Berikut adalah beberapa gagasan secara umum untuk membentuk social media universitasmu agar menjadi lebih hebat.

1. Atur Strategi Lintas-Kampus
Manajemen social media tidak akan bisa terjadi jika ada kejadian apapun atau kekosongan. Meskipun peran sosial media seringkali berada pada marketing atau communication office, tapi sangat penting bagi social media manager untuk memiliki relasi yang kuat dengan departemen lintas-kampus dan menjaga komunikasi secara konstan.

Ketika alumnus mem-publish sesuatu di Twitter bahwa dia baru saja mendapatkan pekerjaan yang bagus, social media manager dari almamaternya dapat mengetahuinya dengan cepat dan menyampaikan tweet ucapan selamat. Tapi apa yang terjadi setelah itu? Apakah social media manager memberitahu pada career center di universitasnya bahwa alumnus tersebut memiliki pekerjaan baru dan dimungkinkan menjadi mentor untuk mahasiswa (atau bahkan mengangkatnya menjadi staff)? Apakah social media manager meneruskannya pada bagian pengumpulan dana/pengembangan universitas bahwa alumnus yang sukses tersebut kemungkinan memiliki sumber finansial untuk memberi dana?

Coba pada contoh lain: Murid baru di SMA menanyakan pertanyaan pada laman Facebook universitas tentang program akademik dan menyebutkan bahwa dia tidak sabar untuk mendaftar dalam tiga tahun lagi. Apakah social media manager universitas menjawabnya dengan ramah, "Kami akan senang menerimamu!" atau memberitahu kantor admisi (penerimaan) bahwa murid baru SMA yang antusias ternyata  menyelidiki universitasnya melalui Facebook?

Dalam contoh ini, kebanyakan universitas akan menjaga dialog di social media, sedangkan bagi universitas yang berpikiran kedepan, akan menjaga perbincangan yang ada dan secara pro-aktif membantu departemen yang terlibat dalam meningkatkan wawasannya.

2. Sertai dalam Pendidikan dan Pelatihan
Memiliki banyak follower di Twitter dan memiliki skor Klout yang tinggi memang bagus, tetapi pengukuran yang lebih penting dari sukses tidaknya social media sebuah universitas adalah ketika alumni atau mahasiswa bisa menggunakan social platform tersebut untuk bisa saling berhubungan.

Coba gunakan Linkedin sebagai contoh. Dengan bursa kerja yang tidak menentu, membangun jaringan profesional adalah yang terpenting. Mahasiswa yang baru lulus seharusnya dapat dengan mudah menghubungkan diri dengan alumni yang sukses. Di sisi lain, alumni harus bisa berhubungan satu sama lain untuk kesempatan bekerja.

→ **DATA YANG DIBERIKAN**
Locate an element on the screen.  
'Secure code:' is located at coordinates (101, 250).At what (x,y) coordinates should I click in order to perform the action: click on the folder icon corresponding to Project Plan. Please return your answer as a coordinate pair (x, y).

→ **DAFTAR TUGAS**
a: Bagaimana bunyi teks bacaan tentang social media universitas jika "perbincangan" ditukar dengan "percakapan"? Tulis ulang seluruhnya mulai dari "Dalam contoh ini, kebanyakan" sampai ke "bisa saling berhubungan.".
b: Jawablah pertanyaan berikut berdasarkan teks bacaan tentang social media universitas:
(i) Di bagian apa peran sosial media sering kali berada?
(ii) Di mana murid baru SMA dalam contoh itu mengajukan pertanyaan tentang program akademik?
(iii) Platform apa yang dipakai sebagai contoh untuk membangun jaringan profesional?

→ **KUNCI JAWABAN**
a:
Dalam contoh ini, kebanyakan universitas akan menjaga dialog di social media, sedangkan bagi universitas yang berpikiran kedepan, akan menjaga percakapan yang ada dan secara pro-aktif membantu departemen yang terlibat dalam meningkatkan wawasannya.

2. Sertai dalam Pendidikan dan Pelatihan
Memiliki banyak follower di Twitter dan memiliki skor Klout yang tinggi memang bagus, tetapi pengukuran yang lebih penting dari sukses tidaknya social media sebuah universitas adalah ketika alumni atau mahasiswa bisa menggunakan social platform tersebut untuk bisa saling berhubungan.

b:
(i) Pada marketing atau communication office.
(ii) Di laman Facebook universitas.
(iii) Linkedin.